With a grave humanitarian crisis unfolding in Afghanistan, India on Monday said it is willing to stand by Afghans and called for unimpeded access to aid providers to the country as also a “non-discriminatory” distribution of relief supplies across all sections of the society.
External Affairs Minister S Jaishankar said that as an immediate neighbour, India is monitoring developments in Afghanistan with “understandable concern”, and noted that the issue of travel and safe passage that can emerge as an obstacle to humanitarian assistance should be immediately sorted out.
In a brief virtual address at the UN high-level meeting on the humanitarian situation in Afghanistan, the minister also heightened the threat of rising poverty levels and said the same could have a catastrophic effect on regional stability.
He said India’s approach to Afghanistan has always been guided by its historical friendship with its people and it will continue to be the case.
“Today, I wish to underline that in the face of a grave emerging situation, India is willing to stand by the Afghan people, just as in the past. To ensure that this happened speedily and effectively, we believe that the international community must come together to create the best possible enabling environment,” he said.

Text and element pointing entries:
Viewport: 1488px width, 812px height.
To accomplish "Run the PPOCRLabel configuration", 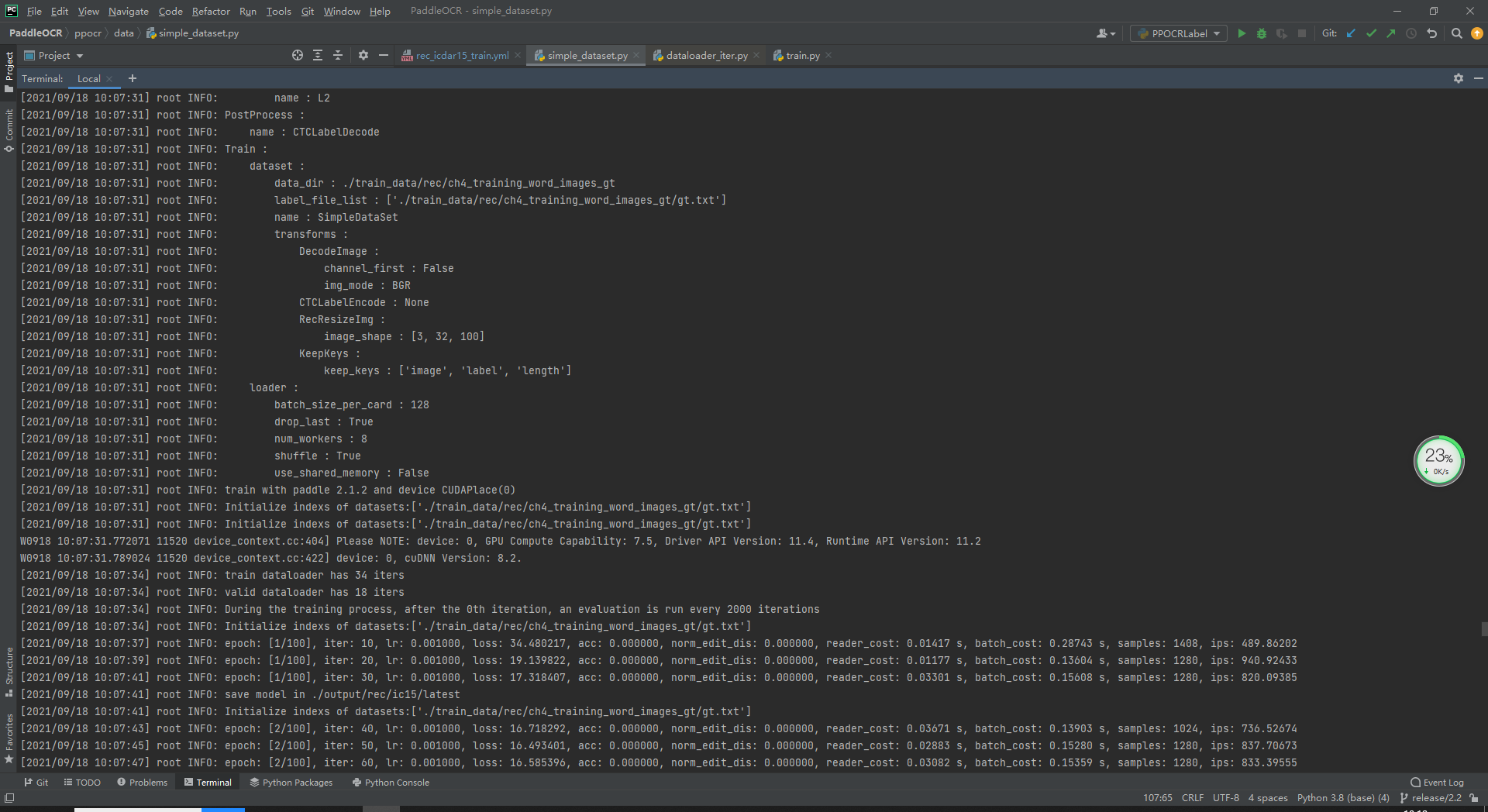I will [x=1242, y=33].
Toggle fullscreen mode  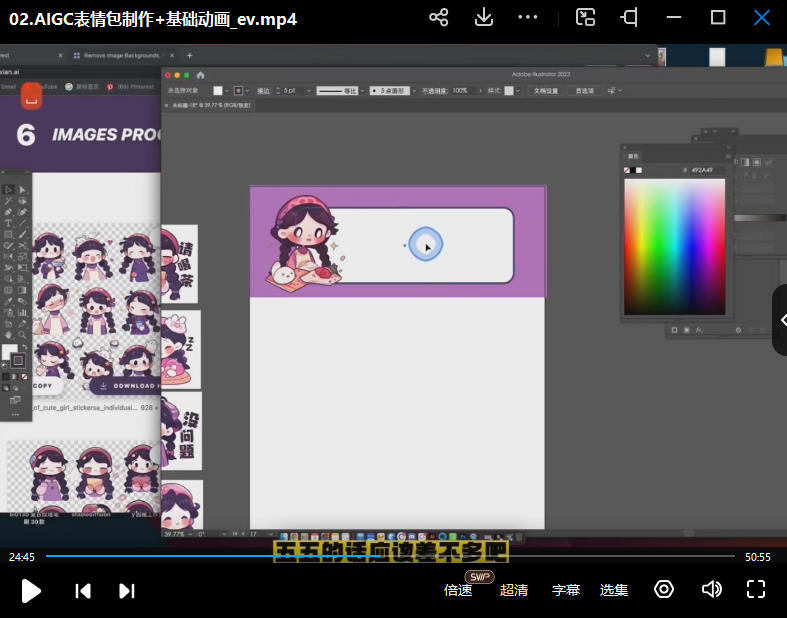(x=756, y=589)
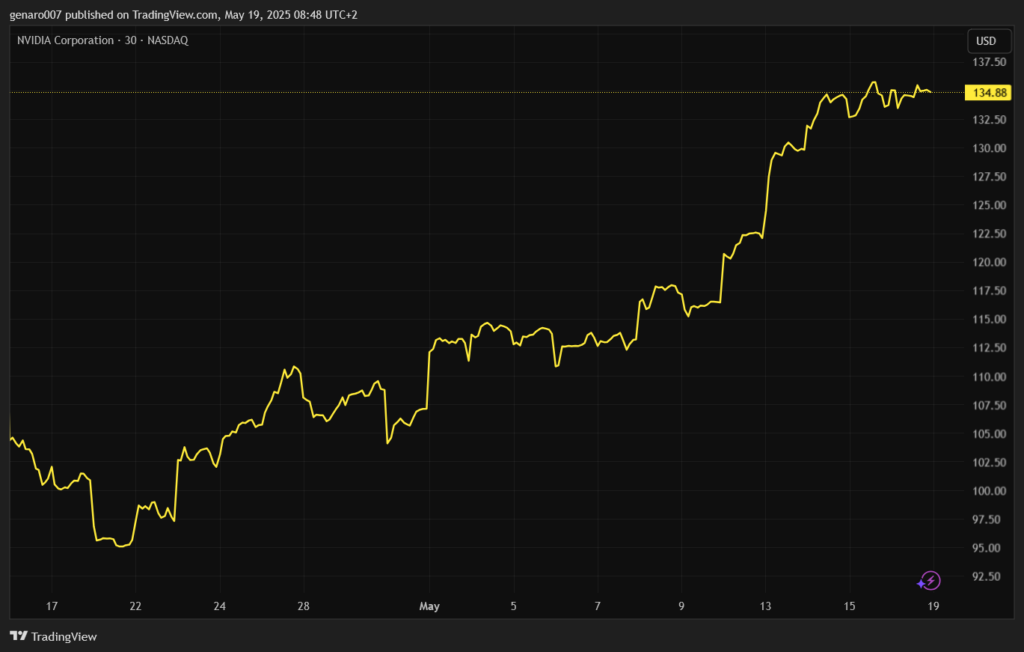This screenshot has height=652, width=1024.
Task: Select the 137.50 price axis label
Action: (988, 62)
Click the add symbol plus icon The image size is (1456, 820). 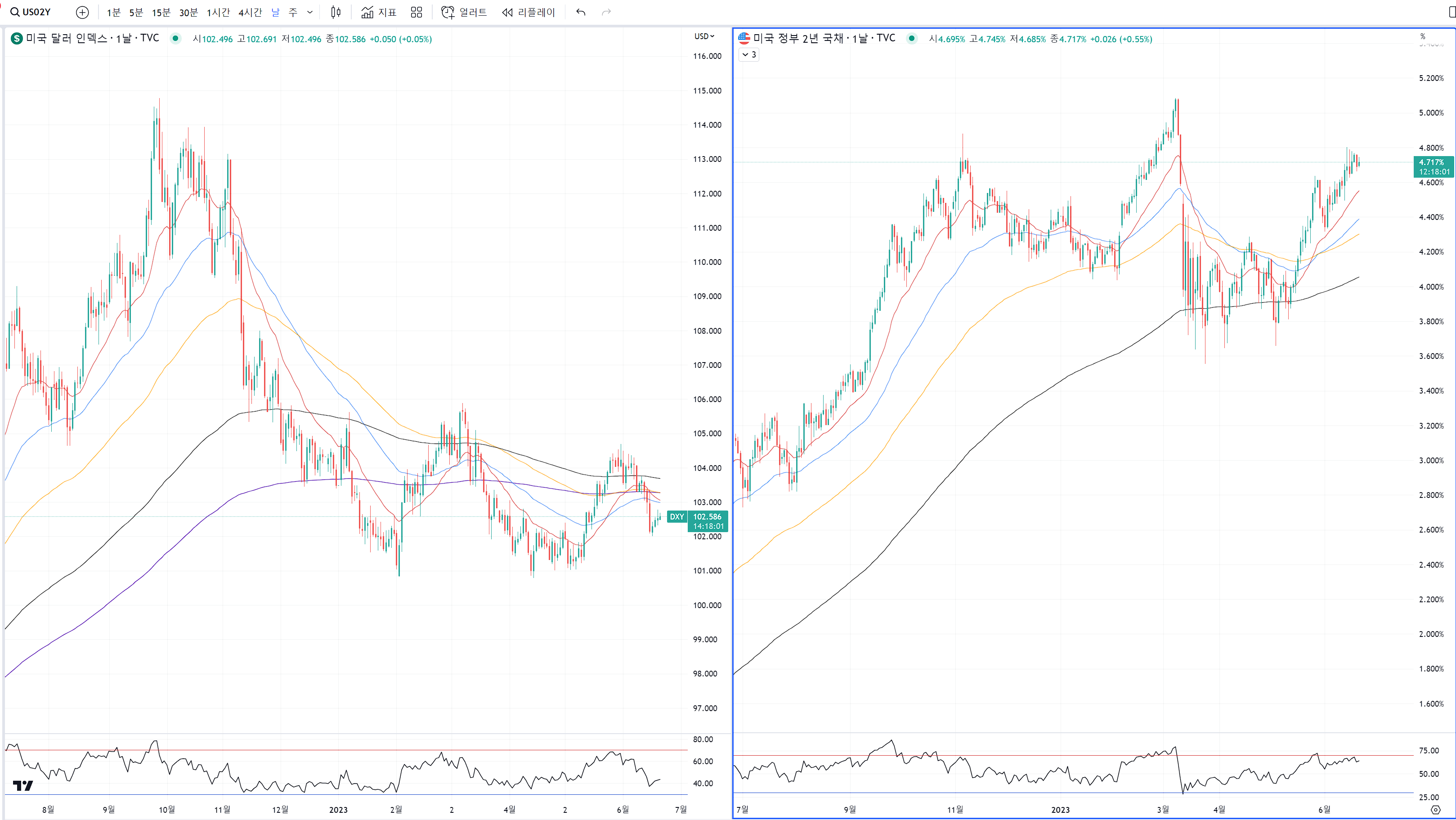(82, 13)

▶ What is required: Reproduce the passage on India's stance toward the Afghan crisis word for word, between "In a brief virtual" and "on regional stability.", inclusive. Rely solely on the passage about India and the Afghan humanitarian crisis.

▶ Complete output:
In a brief virtual address at the UN high-level meeting on the humanitarian situation in Afghanistan, the minister also heightened the threat of rising poverty levels and said the same could have a catastrophic effect on regional stability.